What this task involves ->
Without including any picture, repeat the records below exactly.

Listed records ->
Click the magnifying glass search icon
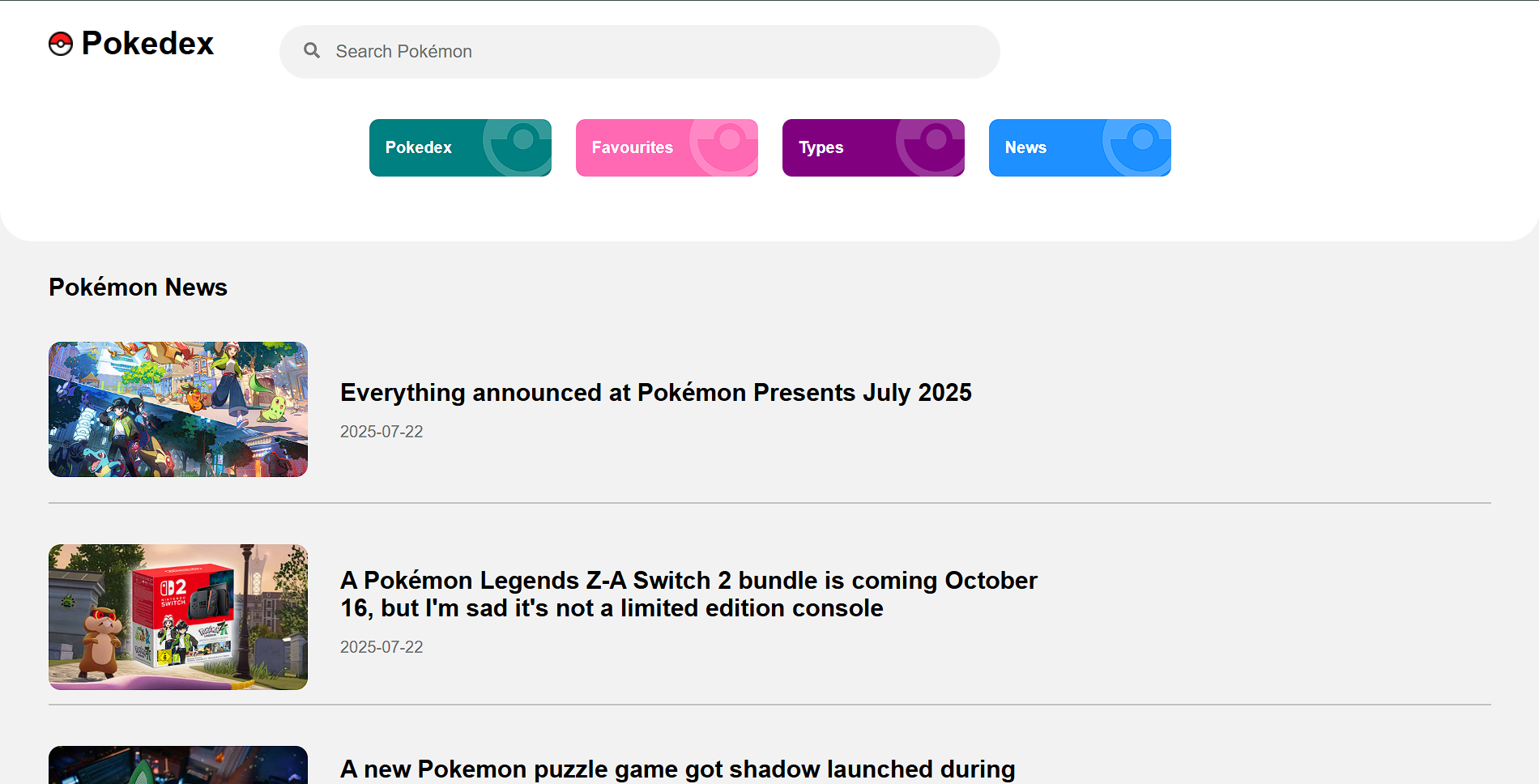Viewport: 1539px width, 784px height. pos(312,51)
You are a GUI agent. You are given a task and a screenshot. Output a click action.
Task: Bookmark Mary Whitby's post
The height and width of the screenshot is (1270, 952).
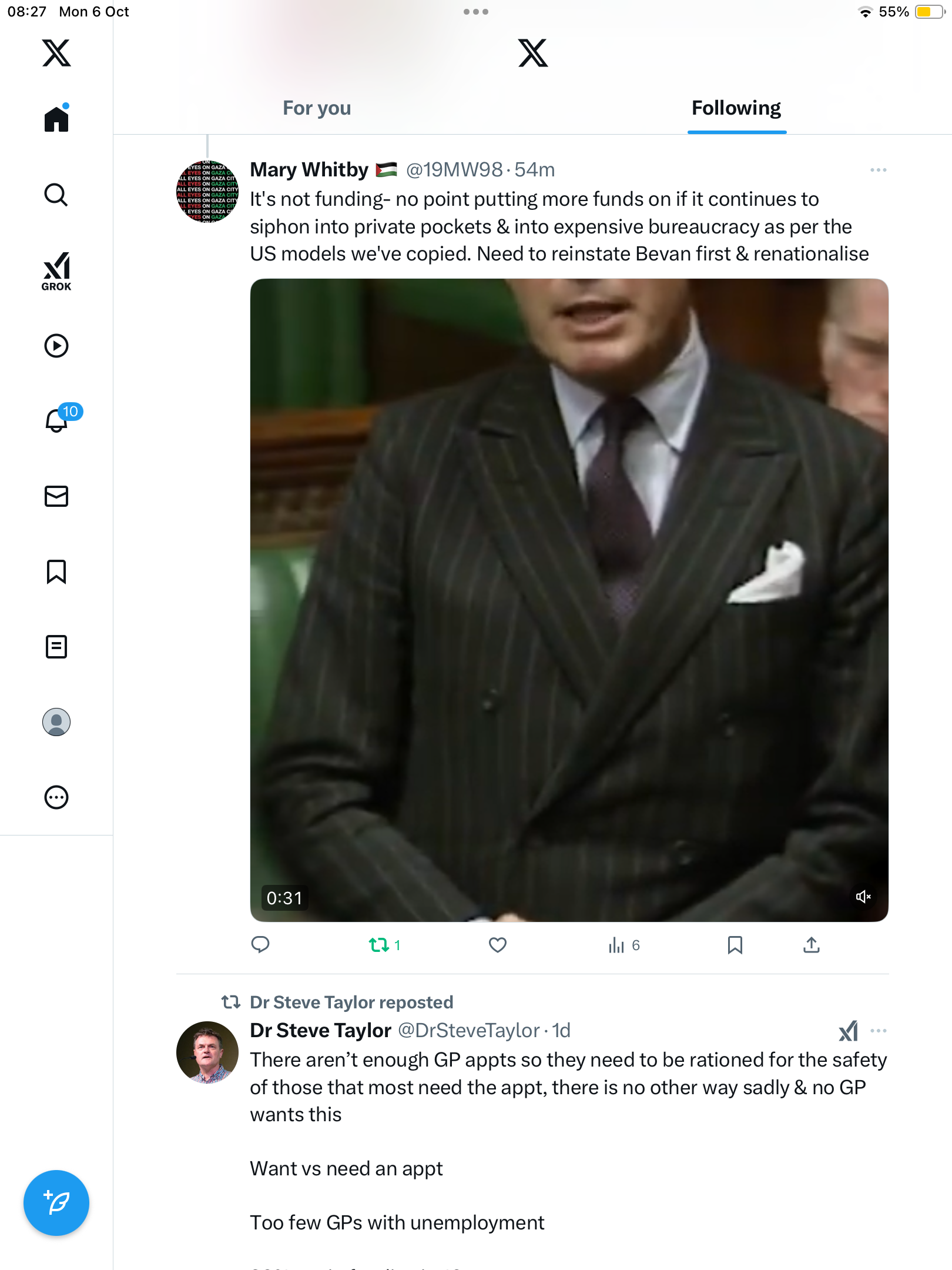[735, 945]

Expected output ->
Click the magnifying glass search icon
Viewport: 1539px width, 784px height. pos(312,51)
You are a GUI agent. You are given a task and a screenshot. Output a click action.
Task: Bookmark Mary Whitby's post
The height and width of the screenshot is (1270, 952).
[735, 945]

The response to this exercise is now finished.